By Nancy Shute
Posted 6/7/06
Are long-acting beta-agonists a lifesaving drug for people with asthma, or do they harm more than help? That's a question that has bedeviled asthma patients and their doctors almost since the powerful inhaled drugs came into use more than 50 years ago. Since 2003, spurred by evidence that some people who used the drugs to reduce the frequency of asthma attacks actually had their attacks become severe, the Food and Drug Administration has issued increasingly stern warnings about the risks posed by salmeterol and formoterol, sold as Advair Diskus, Foradil Aerolizer, and Serevent Diskus.
But the agency has kept the drugs on the market. Now a study in the June 6 online Annals of Internal Medicine, which analyzed existing data from 19 clinical trials involving 33,826 patients, suggests... the drugs shouldn't be used at all. The study, led by Shelley Salpeter, a clinical professor of medicine at the Stanford University School of Medicine, found that patients using long-acting beta-agonists were twice as likely to have life-threatening asthma attacks as patients on a placebo and 2.5 times more likely to be hospitalized. Death from asthma was rare, with only 16 patients studied dying. But those using LABAs were 3.5 times more likely to die, with 13 deaths as opposed to three in the placebo group.
What really snapped wide the eyelids of asthma researchers, however, was Salpeter's estimate that one LABA, salmeterol, could be responsible for 4,000 of the 5,000 asthma deaths in the United States each year. That conclusion seems "a little strong," says Thomas Platts-Mills, head of the department of asthma and allergic disease at the University of Virginia. If salmeterol were responsible for 80 percent of asthma deaths, Platts-Mills says, the mortality rate from asthma should have risen in recent years, as the drugs have been aggressively marketed. Instead, death rates have fallen in the past three to five years. That's not to say there aren't serious concerns about the drugs' safety, he says.
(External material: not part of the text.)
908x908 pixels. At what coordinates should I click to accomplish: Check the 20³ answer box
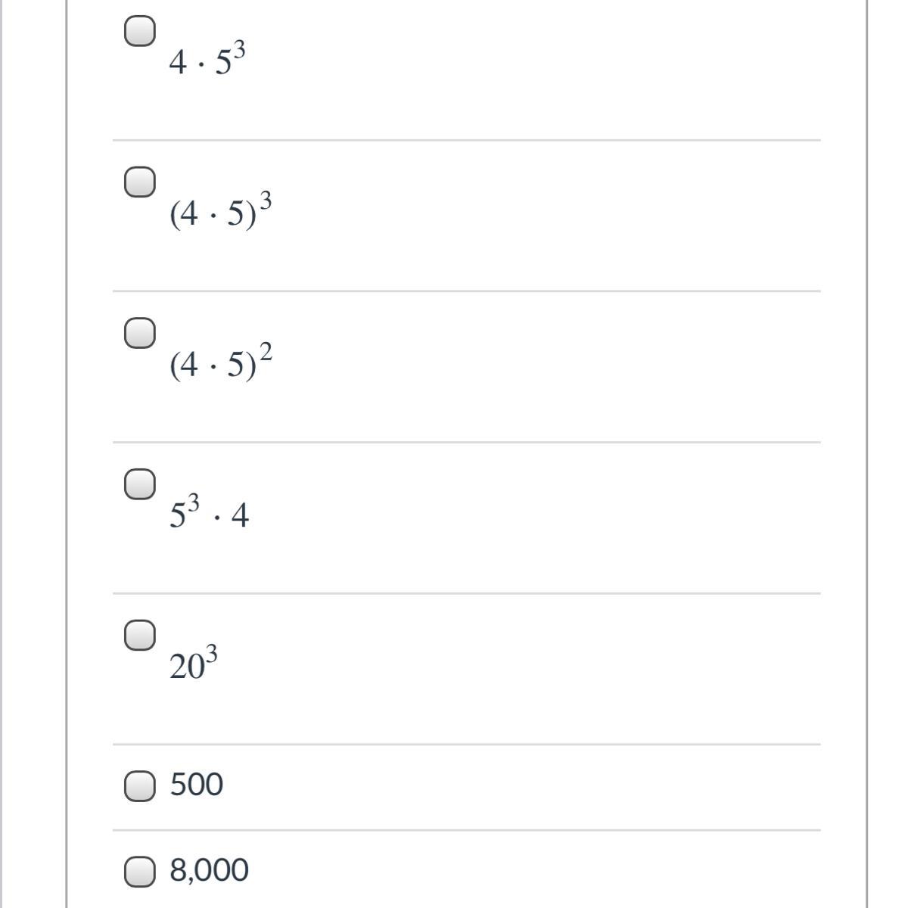140,636
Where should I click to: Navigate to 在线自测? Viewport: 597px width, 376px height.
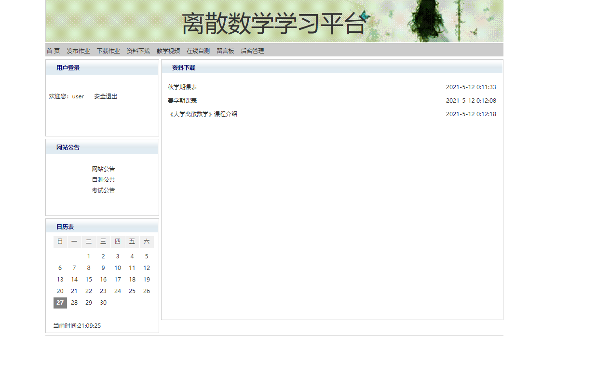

"I don't think it changes where we were when the FDA put a black box on any drug with salmeterol in it," Platts-Mills says. "But the idea that there's a national problem seems very unlikely." Patients should stick with current treatment guidelines for using LABAs, in the opinion of Jeffrey Glassroth, vice dean for academic and clinical affairs at Tufts University in Boston, who wrote an editorial accompanying the Salpeter study. That is, use inhaled corticosteroid drugs first to control asthma; these drugs help reduce inflammation that contributes to asthma. If symptoms don't improve, increase the dosage of corticosteroids before turning to LABAs. For many people, particularly those with severe asthma, LABAs, which relax muscles around the lung's airways, are very effective, Glassroth says. But for some, LABAs can make symptoms worse. "We don't have a way of predicting who's in that group," he says.
In the past, doctors worried that patients might be trying to use LABAs as rescue inhalers, which they are not. In its November 2005 health alert, the FDA urged patients to use only short-acting bronchodilators such as albuterol to treat wheezing during attacks, and to let their doctors know if wheezing got worse while using a LABA. Another theory is that LABAs mask asthma symptoms, and that patients taking them without corticosteroids may not realize their asthma is worsening in time to seek treatment. Many patients worry about using big doses of corticosteroids indefinitely, because the drugs can have serious side effects, particularly in children.
Other recent research suggests that people with a specific genetic variation may be less able to tolerate LABA drugs, but a test doesn't yet exist that makes it easy to screen people for that susceptibility.